Your objective:
Lines before the one containing "The image size is (1024, 680)." are not wanted; restate the rest below word for word, through the last line, but drop any pictures.

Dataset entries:
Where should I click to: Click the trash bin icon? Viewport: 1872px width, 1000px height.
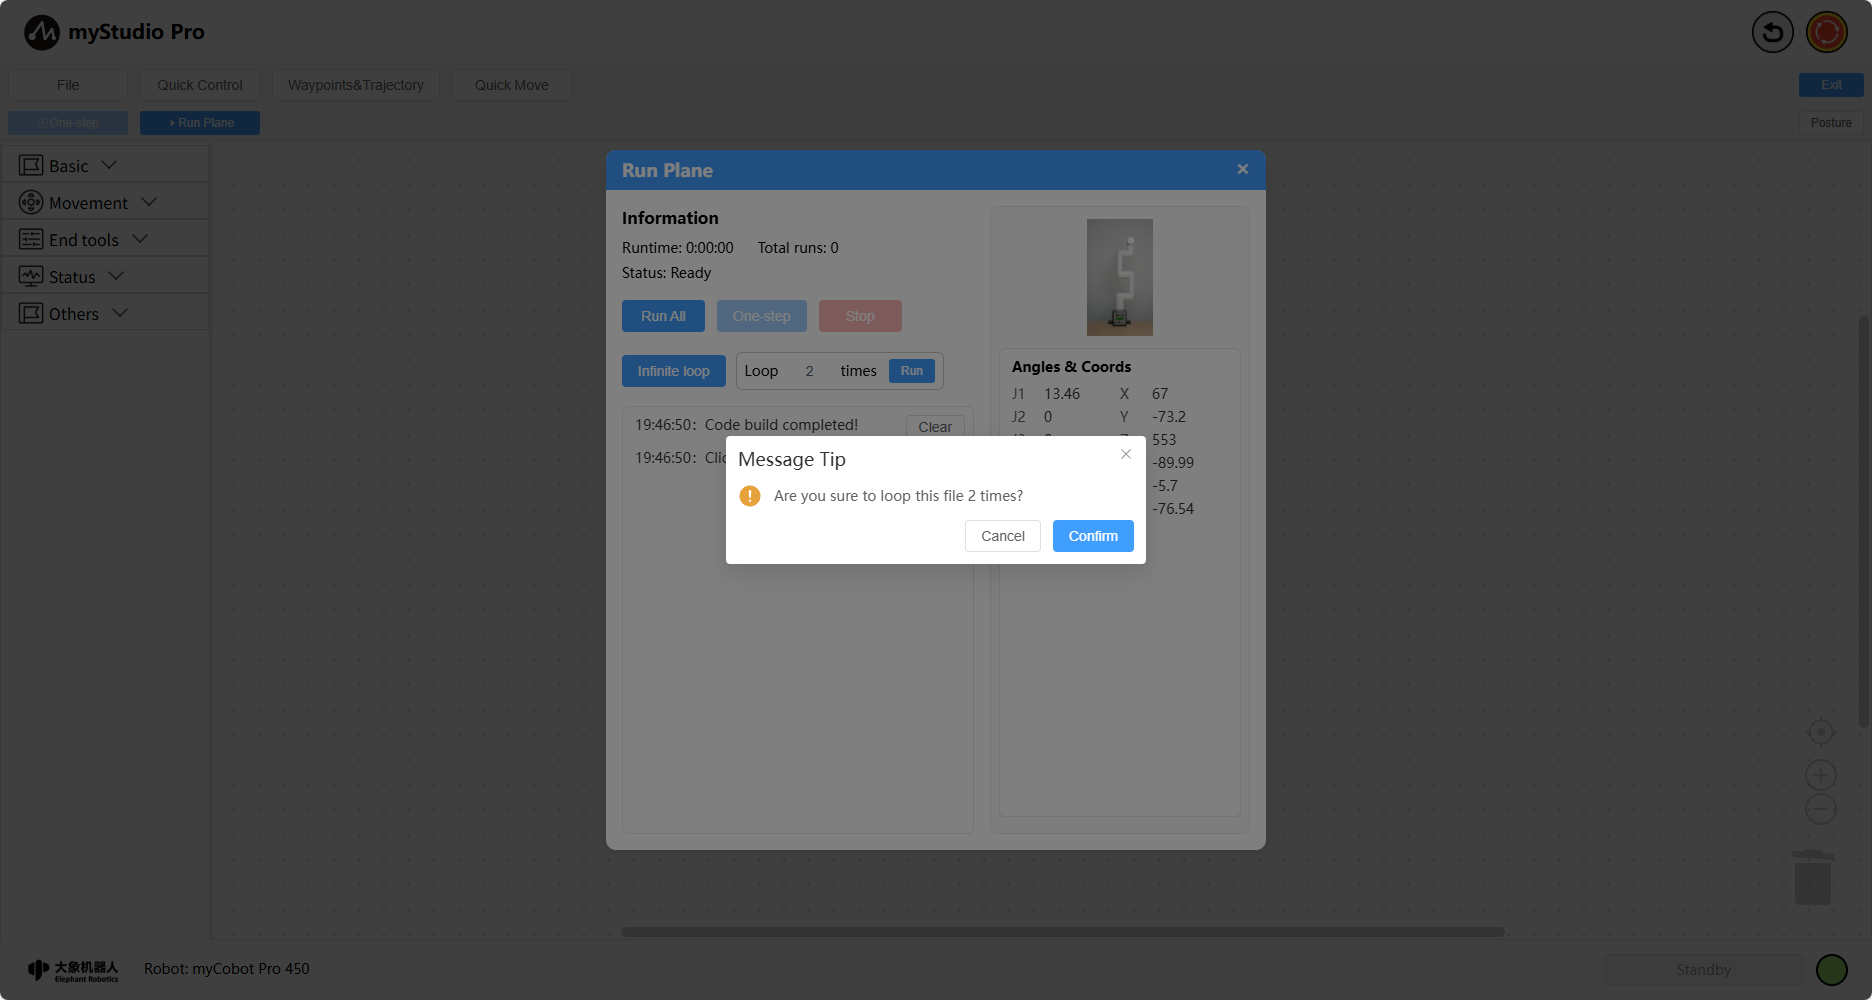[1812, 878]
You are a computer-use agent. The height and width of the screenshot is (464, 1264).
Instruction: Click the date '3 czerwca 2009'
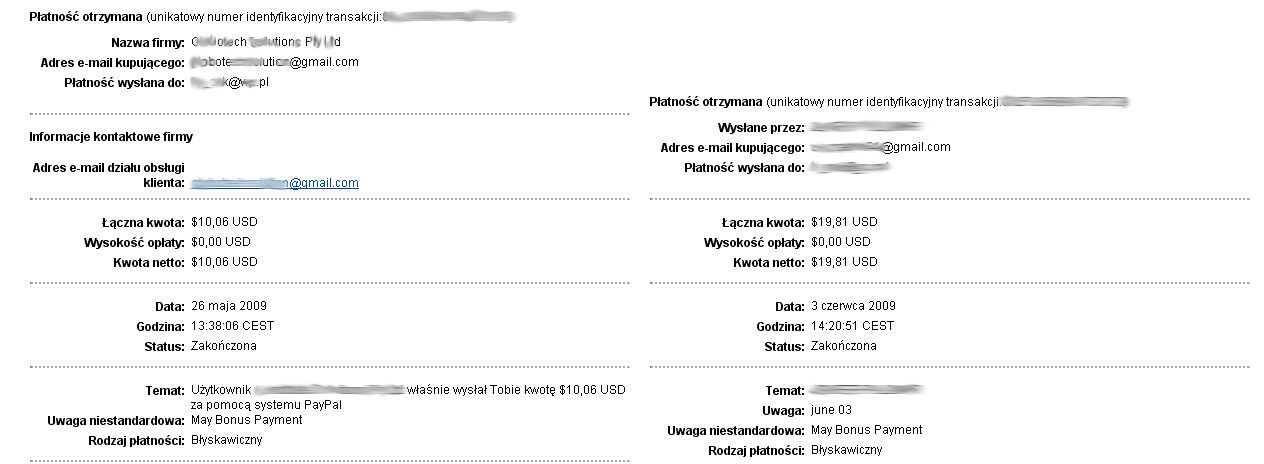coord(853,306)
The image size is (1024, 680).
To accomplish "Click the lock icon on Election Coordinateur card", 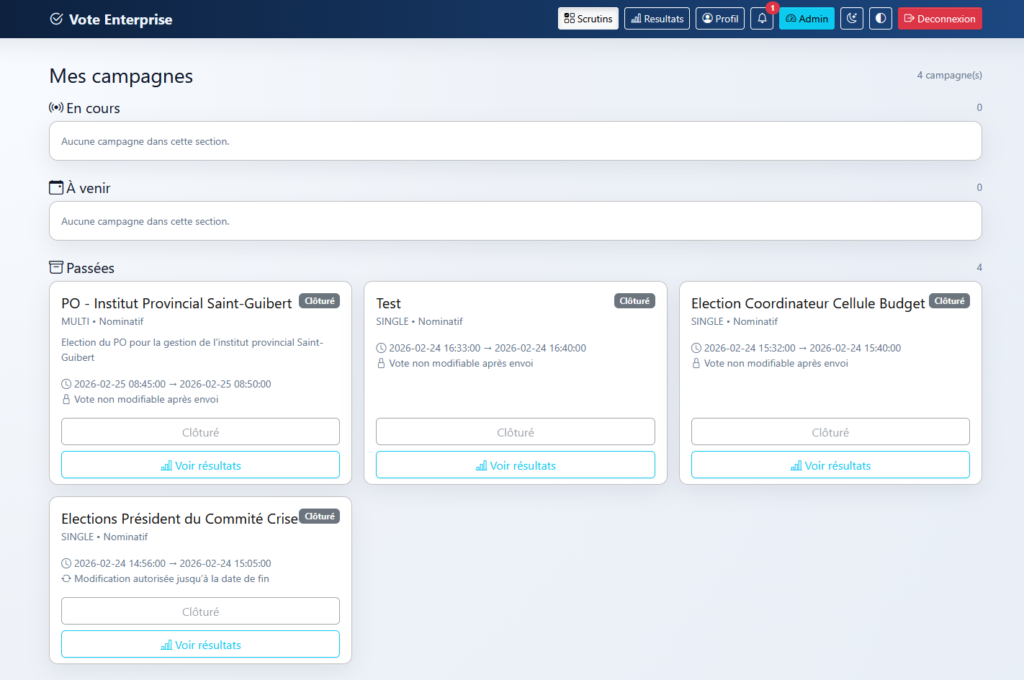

Solved exercise:
The image size is (1024, 680).
To accomplish "Click the lock icon on Election Coordinateur card", 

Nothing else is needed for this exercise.